Items from a data source:
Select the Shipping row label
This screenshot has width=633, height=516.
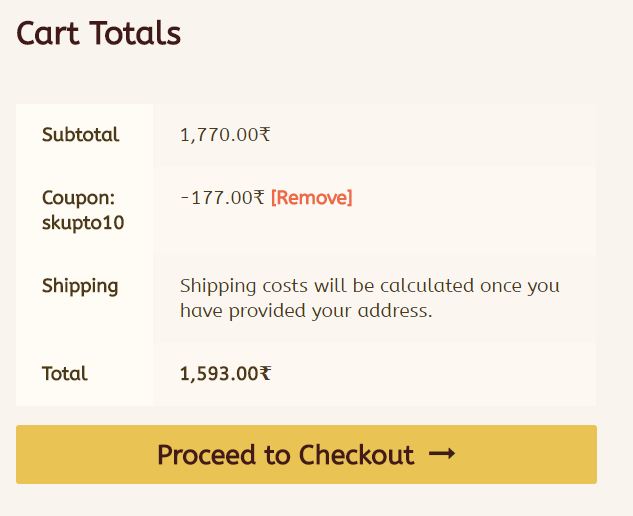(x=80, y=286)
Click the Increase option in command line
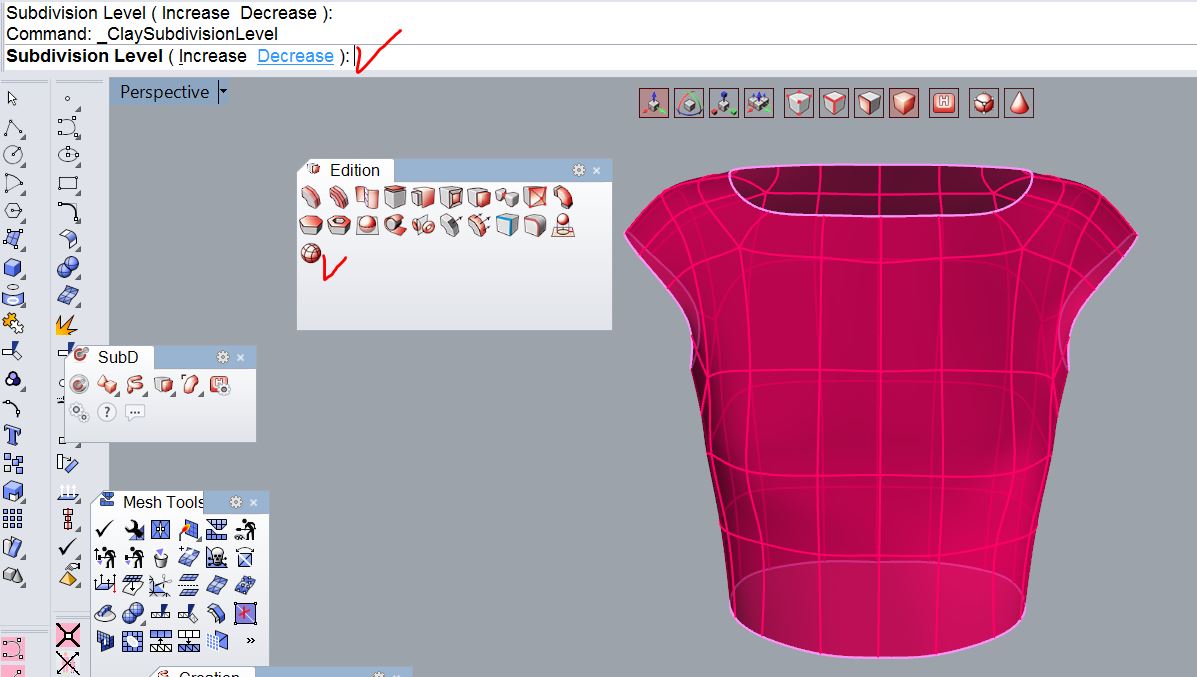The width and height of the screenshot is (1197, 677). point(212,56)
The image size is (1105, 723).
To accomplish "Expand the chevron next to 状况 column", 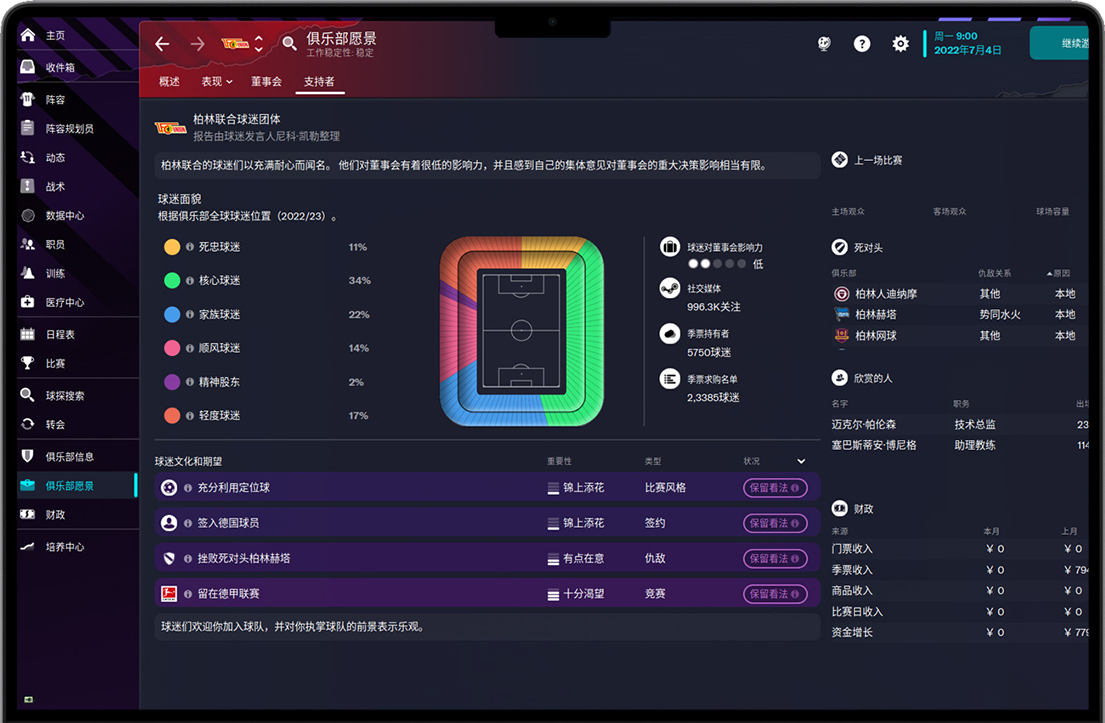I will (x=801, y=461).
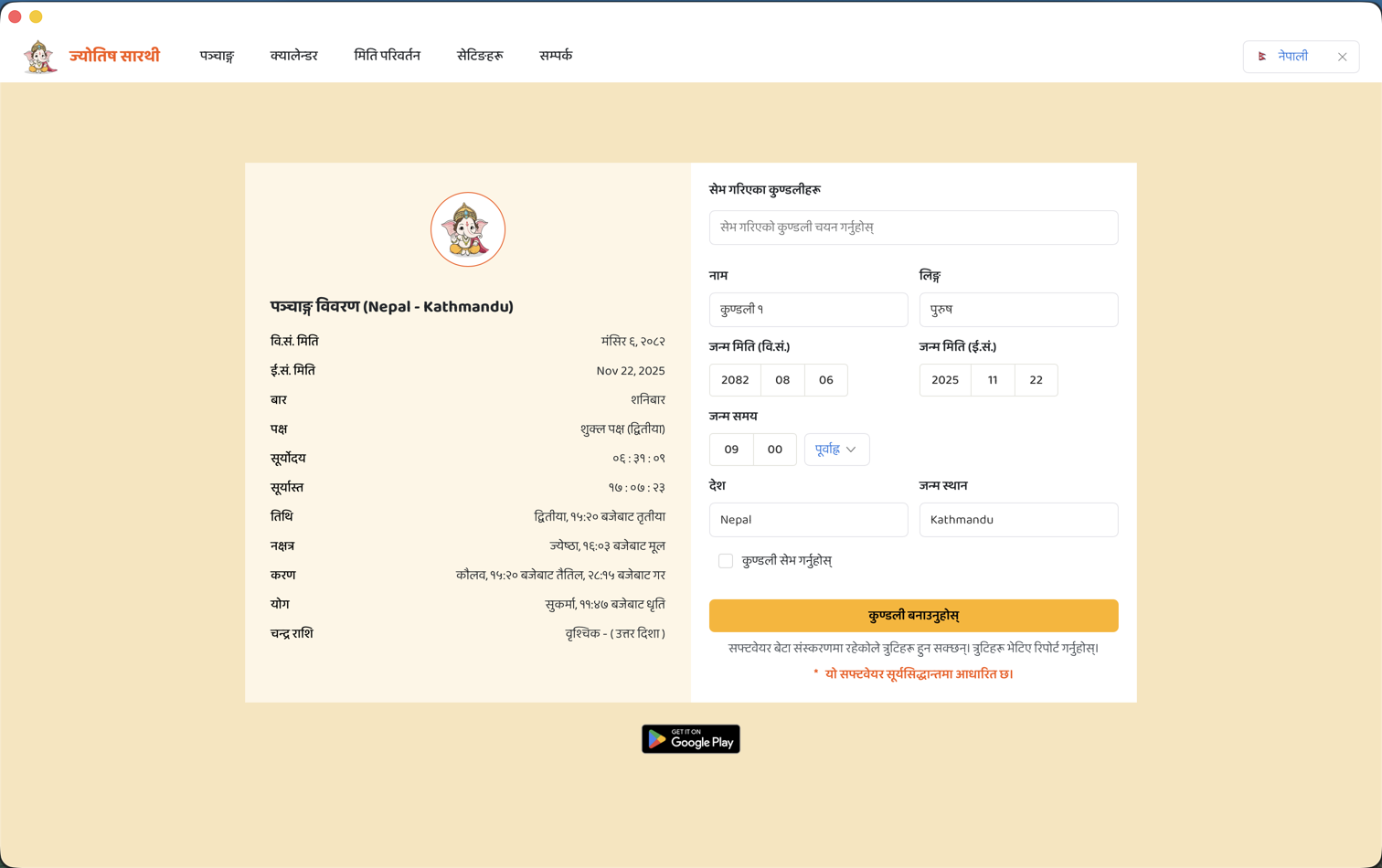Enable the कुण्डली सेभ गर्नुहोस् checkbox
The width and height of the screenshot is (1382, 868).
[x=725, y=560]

## TASK PROMPT:
Copy out the material word for word, from its first line through the line containing "The width and height of the screenshot is (1197, 677).", leaving out the pictures.

## EXERCISE OUTPUT:
Select the Shipping row label
This screenshot has width=633, height=516.
(x=80, y=286)
Click the Increase option in command line
The width and height of the screenshot is (1197, 677). point(212,56)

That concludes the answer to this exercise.